Ekaterina made it to the USA when she was eight years old and started a new life. But that life wasn’t easy either. She enrolled in school and even at that young age she experienced an abundance of prejudices from her schoolmates because she was Russian, whose country we were at war with and trust didn’t come easily. She held her head high and did the best she could and finally graduated from high school in Salt Lake City. She then attended the University of Utah and studied art.
One of the many art classes she enrolled in at the U of U was a metal class. There she was faced with even more prejudices, but not because of where she came from. This time it was because she was a woman “in a man’s world”. But her rapture for the art of metal working fueled her through. She looked for work in many of Salt Lake City’s foundries but it was a challenge for her to get hired on in many of them because she was a woman. But she didn’t let that stop her from trying. Her persistence paid off when she was finally hired at an architectural foundry. Soon after, a tremendous opportunity came her way and she was offered an apprenticeship with a highly renowned art foundry in New Jersey called Johnson Atelier. It was an opportunity of a lifetime. She made the move and was able to work with artists from all over the world, including Kenya, Jamaica, China, Ecuador, and Hungary. She was able to work with famous artists like George Segal. She was able to work on acclaimed pieces like the Vietnam War Memorial. She apprenticed there for three years when the landscape of the West started to lure her back.

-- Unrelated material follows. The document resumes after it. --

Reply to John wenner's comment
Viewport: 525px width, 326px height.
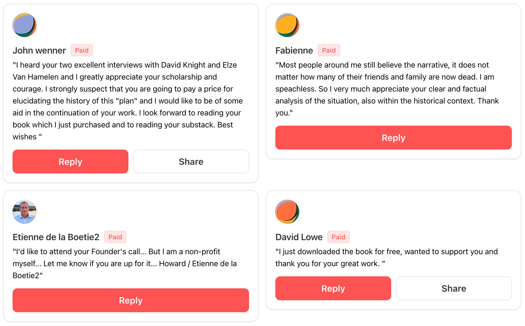pos(70,162)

Ekaterina easily found a job at a foundry in Santa Fe, New Mexico, regardless of her gender, because of the prestigious status she gained by her attendance at Johnson Atelier. After a while at the foundry she decided she wasn’t making sufficient money to move ahead with her art as she would have liked to so she started to look for other options. She left the foundry for a higher paying position with a welding company. Her job was to weld on power plants doing repairs. It required a lot of travel throughout Colorado, Wyoming, and Utah. On one such trip to Nucla, Colorado she traveled through La Sal, Utah. As she was driving through, a piece of property caught her eye. She glanced up and had an “ah ha” moment. She felt that this was the place she wanted to be. Upon further investigation she found that there was no work in the area for a metal worker. But La Sal was calling her name so she settled on a job at the local saw mill. Her brother came with her and worked at the saw mill as well. Discovering that they needed a place to stay, her boss offered them a house that he had available to rent. It needed some TLC and he was willing to trade rent for some fixer-upper work. They agreed to the arrangement and wouldn’t you know it….but that it was the very place she fell in love with on her first time through. Eventually it became available to purchase and now remains in the family.
Throughout her schooling and careers she was very active in creating her own artwork. She did paintings, drawings, ceramics, and sculpting to name a few. She sold a lot of her artwork along the way and enjoyed learning and evolving in the trade. Although she enjoys all aspects of art it is sculpting that is her first and most true love and is what she has committed herself to her whole life.
After moving to La Sal Ekaterina worked on small commissions like artistic metal railings and other functional art which led to other slightly larger projects, which then led to even grandeur and more elaborate projects. Her sculpting commissions began to snowball from there and she became a truly established artist. Now, many years and creations later, she is a bona-fide self-sustaining artist whom has produced some of the most elaborate, beautiful, and impressive sculptures and artwork around.